━━ Study material ━━

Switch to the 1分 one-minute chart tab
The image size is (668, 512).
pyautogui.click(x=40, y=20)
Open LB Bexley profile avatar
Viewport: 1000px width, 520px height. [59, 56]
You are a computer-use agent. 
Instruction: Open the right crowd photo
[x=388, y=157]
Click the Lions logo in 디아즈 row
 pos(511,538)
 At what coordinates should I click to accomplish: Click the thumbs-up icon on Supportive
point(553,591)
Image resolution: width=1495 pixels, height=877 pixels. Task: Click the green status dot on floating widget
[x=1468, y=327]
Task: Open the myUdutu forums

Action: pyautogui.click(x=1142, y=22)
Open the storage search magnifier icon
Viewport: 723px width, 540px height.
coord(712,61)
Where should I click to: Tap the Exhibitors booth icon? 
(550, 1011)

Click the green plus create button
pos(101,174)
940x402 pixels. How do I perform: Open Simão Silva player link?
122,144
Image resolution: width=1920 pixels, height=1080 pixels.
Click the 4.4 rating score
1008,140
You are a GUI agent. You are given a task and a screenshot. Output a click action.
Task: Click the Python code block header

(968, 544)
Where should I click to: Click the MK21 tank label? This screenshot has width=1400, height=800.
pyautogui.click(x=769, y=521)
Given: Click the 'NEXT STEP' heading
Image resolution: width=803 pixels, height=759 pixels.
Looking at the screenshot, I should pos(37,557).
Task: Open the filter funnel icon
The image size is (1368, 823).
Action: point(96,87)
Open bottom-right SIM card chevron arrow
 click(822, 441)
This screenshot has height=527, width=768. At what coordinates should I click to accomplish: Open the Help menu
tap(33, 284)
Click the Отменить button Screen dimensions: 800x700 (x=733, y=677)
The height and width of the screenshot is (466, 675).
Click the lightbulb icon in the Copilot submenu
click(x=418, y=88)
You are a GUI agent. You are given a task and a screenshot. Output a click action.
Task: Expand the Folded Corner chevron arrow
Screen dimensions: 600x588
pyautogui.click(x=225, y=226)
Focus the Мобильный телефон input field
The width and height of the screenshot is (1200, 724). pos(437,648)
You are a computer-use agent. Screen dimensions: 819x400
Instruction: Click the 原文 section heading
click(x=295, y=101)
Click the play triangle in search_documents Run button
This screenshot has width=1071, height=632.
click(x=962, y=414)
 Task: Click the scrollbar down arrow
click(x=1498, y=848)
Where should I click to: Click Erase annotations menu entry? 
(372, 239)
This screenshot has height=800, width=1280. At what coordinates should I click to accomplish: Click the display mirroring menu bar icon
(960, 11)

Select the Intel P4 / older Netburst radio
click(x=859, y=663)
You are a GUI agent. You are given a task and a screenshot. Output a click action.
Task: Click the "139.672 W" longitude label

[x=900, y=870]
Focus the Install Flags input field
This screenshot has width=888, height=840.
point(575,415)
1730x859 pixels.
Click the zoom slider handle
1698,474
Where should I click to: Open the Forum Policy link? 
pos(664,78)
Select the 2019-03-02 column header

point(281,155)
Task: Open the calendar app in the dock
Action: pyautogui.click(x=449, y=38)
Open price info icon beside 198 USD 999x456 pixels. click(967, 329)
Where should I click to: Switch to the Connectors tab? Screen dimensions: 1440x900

━━━

→ **What you should do**:
Copy every line in the records above that contains the word "Switch".

→ **Worked solution**:
Switch to the 1分 one-minute chart tab
Where should I click to: Switch to the Connectors tab? Screen dimensions: 1440x900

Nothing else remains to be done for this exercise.